Pouring rain didn't stop voters from lining up at Kilbourne Park Baptist Saturday morning.
Older voters waited in the entranceway for the rain to subside, standing next to friends who gave one another warm greetings while families rushed in sheltered under umbrellas. Journalists from the Washington bureau of Polish public television, Telewizja Polska, sought interviews amid the mayhem of the American primary process.
By 11 a.m., 355 people had voted.
"That woman was 99 years old," poll manager William DePass Jr. exclaimed after helping one woman out the door.
Pat Stakis, 74, and husband Anthony, 75, said one thing above all persuaded them to brave the weather.
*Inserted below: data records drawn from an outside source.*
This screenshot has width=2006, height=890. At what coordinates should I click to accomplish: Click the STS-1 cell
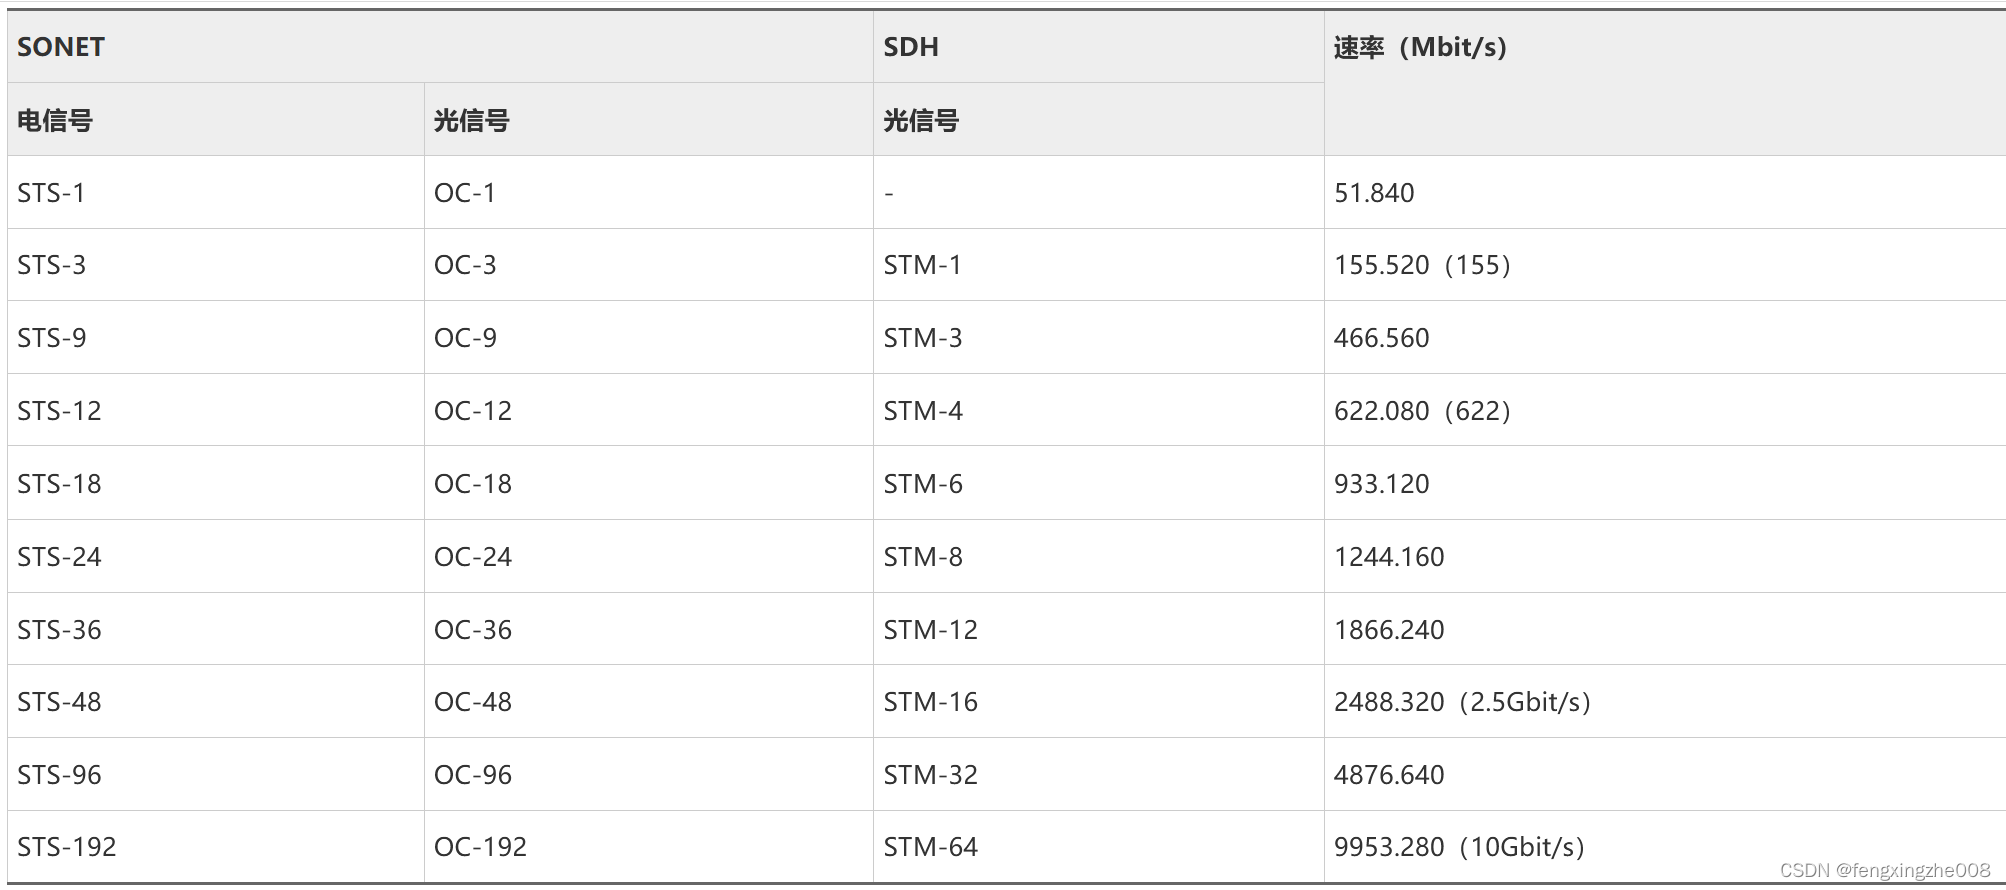point(51,192)
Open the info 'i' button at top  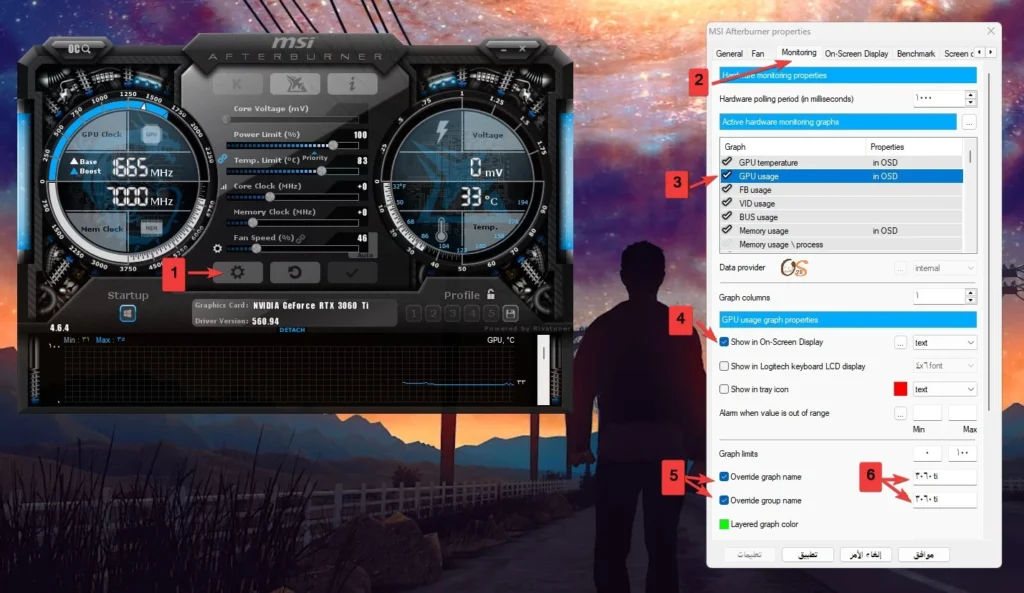click(352, 85)
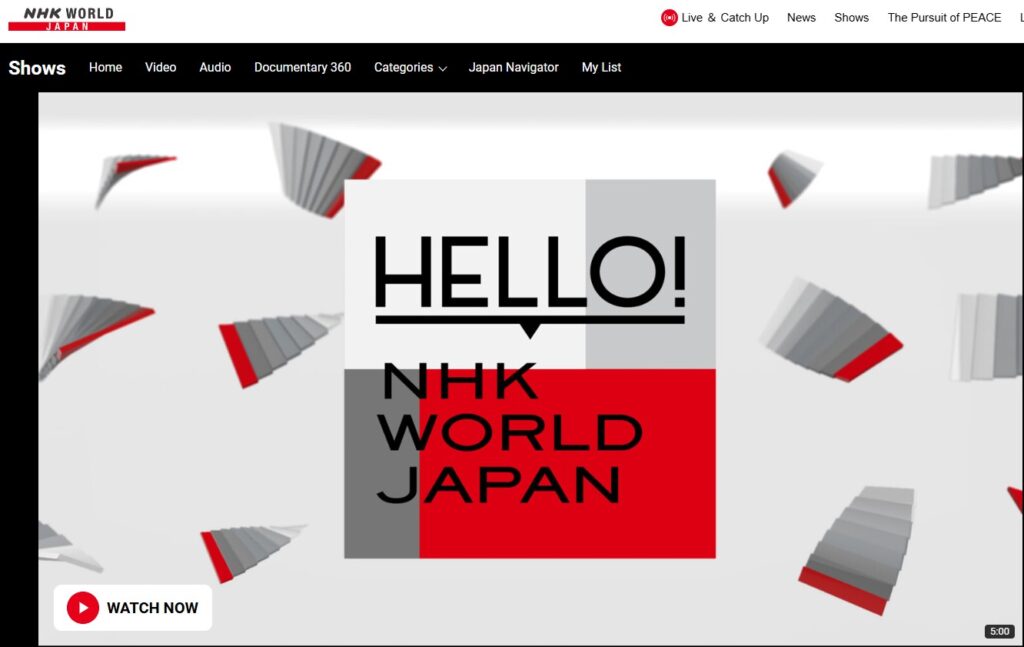Viewport: 1024px width, 647px height.
Task: Open Shows in the top navigation
Action: [851, 18]
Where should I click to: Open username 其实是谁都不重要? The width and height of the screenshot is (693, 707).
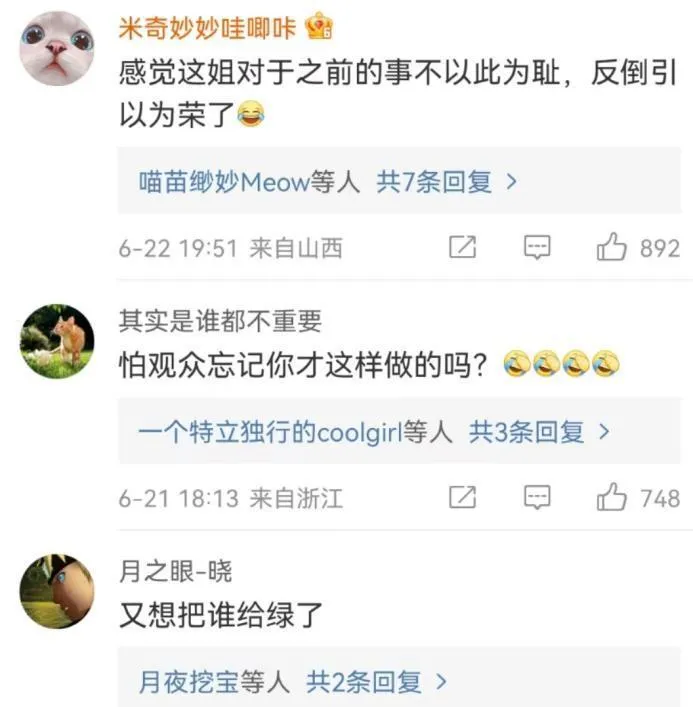click(x=220, y=321)
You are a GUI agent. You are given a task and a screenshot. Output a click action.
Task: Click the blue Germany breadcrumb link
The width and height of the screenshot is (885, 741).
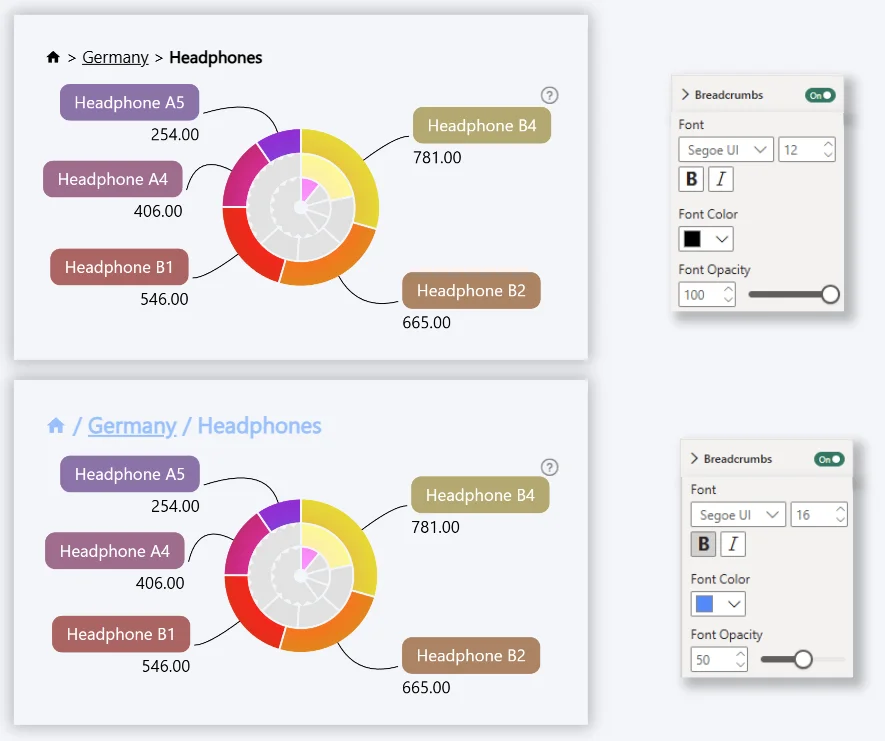[132, 426]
"Get rid of Obama, get the Democrat out of there," Pat Stakis said. "He's been a terrible president."
The couple said they only decided Friday night between Mitt Romney and Newt Gingrich. They said they wanted someone who could debate Obama, and theysaid Romney wasn't up to the task.
Gingrich's ferocious debate performances, especially in Thursday's CNN debate, have been credited with his rise in the polls.
"I voted for Gingrich's brain," Pat said. "He's so smart."
Anthony, 44, and Shannon Hayes, 34, did not decide on Gingrich until Saturday morning. Stopping as he carried their 2-year-old son, Oliver, out the door, Anthony said Thurdsay's debate was the "deciding factor," especially the way Gingrich lashed out at the media for focusing on his past marital infidelities.
Richard Sturl, 46, decided on Gingrich about a month ago.
"I just think Newt's the one that can beat" Obama, Sturl said. But he said he would support whoever is the eventual nominee.
Sturl said he wants Obama's health care legislation repealed, but he wants the Dodd-Frank Act, which overhauled financial regulation, repealed even more. He blames Obama for causing the recession to linger. Sturl couldn't remember whom he voted for in the last Republican primary.
"Wouldn't have mattered," he said, walking out the door. "Anybody but Obama."